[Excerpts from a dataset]
####################
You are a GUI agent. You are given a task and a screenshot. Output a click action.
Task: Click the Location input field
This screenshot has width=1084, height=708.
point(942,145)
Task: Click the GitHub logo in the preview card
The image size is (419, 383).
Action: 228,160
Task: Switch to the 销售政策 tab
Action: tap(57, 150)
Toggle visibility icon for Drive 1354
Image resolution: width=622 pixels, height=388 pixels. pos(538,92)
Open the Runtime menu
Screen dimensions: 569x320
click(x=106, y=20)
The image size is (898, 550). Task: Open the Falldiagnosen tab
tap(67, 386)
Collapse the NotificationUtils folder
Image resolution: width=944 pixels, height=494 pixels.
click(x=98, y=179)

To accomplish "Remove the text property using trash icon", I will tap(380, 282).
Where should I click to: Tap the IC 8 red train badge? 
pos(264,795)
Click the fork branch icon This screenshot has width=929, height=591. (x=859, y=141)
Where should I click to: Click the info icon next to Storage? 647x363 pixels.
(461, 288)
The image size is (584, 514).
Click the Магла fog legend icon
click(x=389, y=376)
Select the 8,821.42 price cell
####################
**What to produce**: Only the lines from the one containing "Image resolution: width=944" through the last line of the records should appear, each written out exactly.

**Answer for this exercise**:
Image resolution: width=944 pixels, height=494 pixels.
click(x=98, y=179)

To accomplish "Remove the text property using trash icon", I will tap(380, 282).
Where should I click to: Tap the IC 8 red train badge? 
pos(264,795)
Click the fork branch icon This screenshot has width=929, height=591. (x=859, y=141)
Where should I click to: Click the info icon next to Storage? 647x363 pixels.
(461, 288)
The image size is (584, 514).
Click the Магла fog legend icon
click(x=389, y=376)
Select the 8,821.42 price cell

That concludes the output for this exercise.